Colégio Salesiano São José- Foto: Agora RN

Na praça todo tipo de vendedores. Roletes de cana, sonhos, amendoim torradinho, geleia de coco, pirulitos, sorvetes, picolés, laranjas descascadas em uma maquininha. Nosso rico dinheirinho ficava ali mesmo. Resistir, quem há de? Além disso, a Praça Augusto Severo ainda dispunha de uma mini biblioteca ali colocada por Djalma Maranhão, o prefeito mais atuante que a cidade já teve. Amigo e apoiador dos
grupos folclóricos, nem parecia os gestores de hoje, longe disso.
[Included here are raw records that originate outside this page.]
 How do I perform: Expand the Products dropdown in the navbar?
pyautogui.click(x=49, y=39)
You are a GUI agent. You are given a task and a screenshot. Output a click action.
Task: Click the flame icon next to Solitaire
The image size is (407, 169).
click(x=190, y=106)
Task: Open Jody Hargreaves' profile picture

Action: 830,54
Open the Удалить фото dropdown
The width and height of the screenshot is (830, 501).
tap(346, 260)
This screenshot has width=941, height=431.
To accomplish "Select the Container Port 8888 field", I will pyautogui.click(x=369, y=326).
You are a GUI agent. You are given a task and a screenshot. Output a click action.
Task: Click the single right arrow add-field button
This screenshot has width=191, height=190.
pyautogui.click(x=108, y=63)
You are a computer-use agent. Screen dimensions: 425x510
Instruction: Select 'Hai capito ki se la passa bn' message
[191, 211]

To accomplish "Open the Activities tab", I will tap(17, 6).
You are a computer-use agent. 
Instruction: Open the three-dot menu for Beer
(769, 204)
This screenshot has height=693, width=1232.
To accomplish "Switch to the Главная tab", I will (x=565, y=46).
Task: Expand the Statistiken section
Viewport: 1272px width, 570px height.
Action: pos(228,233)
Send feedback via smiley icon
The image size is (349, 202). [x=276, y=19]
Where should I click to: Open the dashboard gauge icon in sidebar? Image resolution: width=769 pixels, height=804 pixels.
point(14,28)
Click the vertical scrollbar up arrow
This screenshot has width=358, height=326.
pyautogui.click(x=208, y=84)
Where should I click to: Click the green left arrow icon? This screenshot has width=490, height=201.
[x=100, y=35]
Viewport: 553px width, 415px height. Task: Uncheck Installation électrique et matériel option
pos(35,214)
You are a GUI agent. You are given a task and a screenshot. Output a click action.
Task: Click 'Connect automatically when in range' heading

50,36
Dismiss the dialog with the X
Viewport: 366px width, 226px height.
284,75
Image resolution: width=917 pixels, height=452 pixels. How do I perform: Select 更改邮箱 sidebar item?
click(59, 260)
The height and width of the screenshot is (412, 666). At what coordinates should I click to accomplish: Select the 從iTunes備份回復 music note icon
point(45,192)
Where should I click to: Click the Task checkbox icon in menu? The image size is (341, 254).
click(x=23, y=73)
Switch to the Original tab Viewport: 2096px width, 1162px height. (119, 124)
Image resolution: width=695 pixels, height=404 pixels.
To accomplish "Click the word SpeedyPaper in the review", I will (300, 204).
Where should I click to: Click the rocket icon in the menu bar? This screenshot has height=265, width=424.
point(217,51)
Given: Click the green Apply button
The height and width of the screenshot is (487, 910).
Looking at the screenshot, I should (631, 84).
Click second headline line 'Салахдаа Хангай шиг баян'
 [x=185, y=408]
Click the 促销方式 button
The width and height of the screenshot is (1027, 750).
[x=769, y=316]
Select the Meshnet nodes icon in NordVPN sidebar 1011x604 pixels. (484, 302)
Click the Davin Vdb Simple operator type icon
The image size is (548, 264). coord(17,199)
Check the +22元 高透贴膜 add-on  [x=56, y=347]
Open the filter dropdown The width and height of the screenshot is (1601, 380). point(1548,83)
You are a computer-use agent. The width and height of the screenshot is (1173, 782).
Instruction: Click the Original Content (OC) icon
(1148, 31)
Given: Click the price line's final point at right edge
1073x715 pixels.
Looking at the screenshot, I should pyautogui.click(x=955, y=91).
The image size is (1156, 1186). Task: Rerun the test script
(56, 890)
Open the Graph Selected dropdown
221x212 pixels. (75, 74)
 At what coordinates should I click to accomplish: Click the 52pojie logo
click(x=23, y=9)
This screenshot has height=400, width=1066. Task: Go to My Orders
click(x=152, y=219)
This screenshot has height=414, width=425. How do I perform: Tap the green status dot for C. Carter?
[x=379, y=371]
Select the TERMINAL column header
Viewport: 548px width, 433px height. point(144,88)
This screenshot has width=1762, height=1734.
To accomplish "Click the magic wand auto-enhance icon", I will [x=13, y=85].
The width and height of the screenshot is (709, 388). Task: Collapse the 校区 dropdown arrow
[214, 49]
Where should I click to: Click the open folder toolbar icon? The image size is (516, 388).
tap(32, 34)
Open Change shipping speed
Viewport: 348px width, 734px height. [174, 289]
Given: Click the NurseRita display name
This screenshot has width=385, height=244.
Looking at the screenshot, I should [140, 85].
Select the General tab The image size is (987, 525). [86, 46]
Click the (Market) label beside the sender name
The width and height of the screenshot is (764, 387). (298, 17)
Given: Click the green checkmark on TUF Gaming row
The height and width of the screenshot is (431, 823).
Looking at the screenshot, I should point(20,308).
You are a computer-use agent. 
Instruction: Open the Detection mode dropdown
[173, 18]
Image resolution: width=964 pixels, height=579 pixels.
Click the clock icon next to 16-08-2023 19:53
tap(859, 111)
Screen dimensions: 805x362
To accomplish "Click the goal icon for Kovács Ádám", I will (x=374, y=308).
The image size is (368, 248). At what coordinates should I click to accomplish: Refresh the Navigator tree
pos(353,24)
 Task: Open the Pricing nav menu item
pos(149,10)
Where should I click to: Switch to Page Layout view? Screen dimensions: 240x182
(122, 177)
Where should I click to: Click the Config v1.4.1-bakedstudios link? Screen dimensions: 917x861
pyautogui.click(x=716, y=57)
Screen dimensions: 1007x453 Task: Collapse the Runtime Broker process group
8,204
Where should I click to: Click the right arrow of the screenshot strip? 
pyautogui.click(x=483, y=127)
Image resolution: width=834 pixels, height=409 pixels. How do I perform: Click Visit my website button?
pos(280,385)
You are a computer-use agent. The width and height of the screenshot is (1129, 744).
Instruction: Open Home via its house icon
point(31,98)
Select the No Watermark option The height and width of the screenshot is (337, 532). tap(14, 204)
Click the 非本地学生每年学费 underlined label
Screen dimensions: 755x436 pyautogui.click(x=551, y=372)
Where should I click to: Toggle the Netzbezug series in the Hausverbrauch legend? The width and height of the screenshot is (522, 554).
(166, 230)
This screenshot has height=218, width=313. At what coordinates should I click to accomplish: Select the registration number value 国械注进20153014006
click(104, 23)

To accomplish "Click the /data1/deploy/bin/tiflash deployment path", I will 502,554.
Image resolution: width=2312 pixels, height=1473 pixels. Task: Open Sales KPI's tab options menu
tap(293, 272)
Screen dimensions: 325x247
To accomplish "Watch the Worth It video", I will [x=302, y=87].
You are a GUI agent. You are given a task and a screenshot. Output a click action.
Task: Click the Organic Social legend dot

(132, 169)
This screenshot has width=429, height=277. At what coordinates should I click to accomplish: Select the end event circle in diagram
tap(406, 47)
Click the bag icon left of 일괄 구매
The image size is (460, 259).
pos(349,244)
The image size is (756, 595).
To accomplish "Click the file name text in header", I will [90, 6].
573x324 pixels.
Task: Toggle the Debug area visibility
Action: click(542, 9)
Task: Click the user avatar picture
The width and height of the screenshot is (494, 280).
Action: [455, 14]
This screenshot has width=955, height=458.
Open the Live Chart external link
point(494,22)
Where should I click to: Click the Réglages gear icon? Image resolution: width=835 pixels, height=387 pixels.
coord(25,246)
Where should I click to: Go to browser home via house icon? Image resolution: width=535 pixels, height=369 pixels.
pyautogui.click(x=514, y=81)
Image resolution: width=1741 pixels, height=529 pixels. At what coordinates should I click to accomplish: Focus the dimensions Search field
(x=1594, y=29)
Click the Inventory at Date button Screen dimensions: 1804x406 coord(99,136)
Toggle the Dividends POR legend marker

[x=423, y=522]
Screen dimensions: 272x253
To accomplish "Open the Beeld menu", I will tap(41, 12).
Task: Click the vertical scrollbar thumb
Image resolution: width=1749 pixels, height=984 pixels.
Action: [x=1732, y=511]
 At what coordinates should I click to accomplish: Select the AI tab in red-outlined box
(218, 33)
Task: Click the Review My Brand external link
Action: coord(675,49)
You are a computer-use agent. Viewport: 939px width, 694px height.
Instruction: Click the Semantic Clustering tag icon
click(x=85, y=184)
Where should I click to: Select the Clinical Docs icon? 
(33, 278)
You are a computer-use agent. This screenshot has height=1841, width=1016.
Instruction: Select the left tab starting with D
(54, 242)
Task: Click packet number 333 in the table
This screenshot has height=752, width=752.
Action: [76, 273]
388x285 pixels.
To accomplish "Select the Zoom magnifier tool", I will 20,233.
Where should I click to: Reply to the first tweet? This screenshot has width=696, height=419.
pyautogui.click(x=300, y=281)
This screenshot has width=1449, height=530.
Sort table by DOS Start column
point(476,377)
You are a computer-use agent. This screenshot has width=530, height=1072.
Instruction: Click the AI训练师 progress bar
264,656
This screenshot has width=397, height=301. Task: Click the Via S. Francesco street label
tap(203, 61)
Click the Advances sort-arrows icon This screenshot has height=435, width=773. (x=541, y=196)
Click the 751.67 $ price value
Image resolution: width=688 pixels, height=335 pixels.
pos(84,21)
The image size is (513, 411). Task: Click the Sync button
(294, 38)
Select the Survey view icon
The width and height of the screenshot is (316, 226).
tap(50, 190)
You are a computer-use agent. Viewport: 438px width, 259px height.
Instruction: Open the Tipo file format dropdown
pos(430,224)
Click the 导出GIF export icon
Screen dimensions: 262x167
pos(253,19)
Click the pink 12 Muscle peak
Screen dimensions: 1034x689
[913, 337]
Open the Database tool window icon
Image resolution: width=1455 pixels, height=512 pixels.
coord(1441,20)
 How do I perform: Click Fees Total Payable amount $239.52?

E o Grande Hotel? Tantas histórias naqueles alpendres. Tantos personagens ao longo dos anos. O major Teodorico Bezerra recebendo correligionários e autoridades. O restaurante maravilhoso, o piano de Paulinho Lira. A barbearia, com uma manicure de belas pernas.

Vindo da escola para casa o cheiro que emanava da cozinha comandada por Santana estimulava meu apetite. Na outra esquina era o restaurante do SAPS, popular, com longas filas. A Confeitaria Delícia, do português Olívio, teve seus dias de glória. Na parede, um desenho de Newton Navarro representando barqueiros do Tejo.

No sábado, as mesas eram colocadas na rua para tornar possível a limpeza. Dizem que ali nasceu o termo “saideira”. Cansado de esperar, um visitante foi ao bar chamar o seu anfitrião. - Isso não termina nunca? Perguntou. - Terminamos faz tempo, foi a resposta. É que estamos na décima saideira…

Revisitando o bairro da Ribeira me vejo no menino que fui. As ruas, becos e vielas que percorri no bairro e na vida. Drummond fala: de tudo fica um pouco. Da Ribeira, em mim, ficou muito, na cabeça e no coração.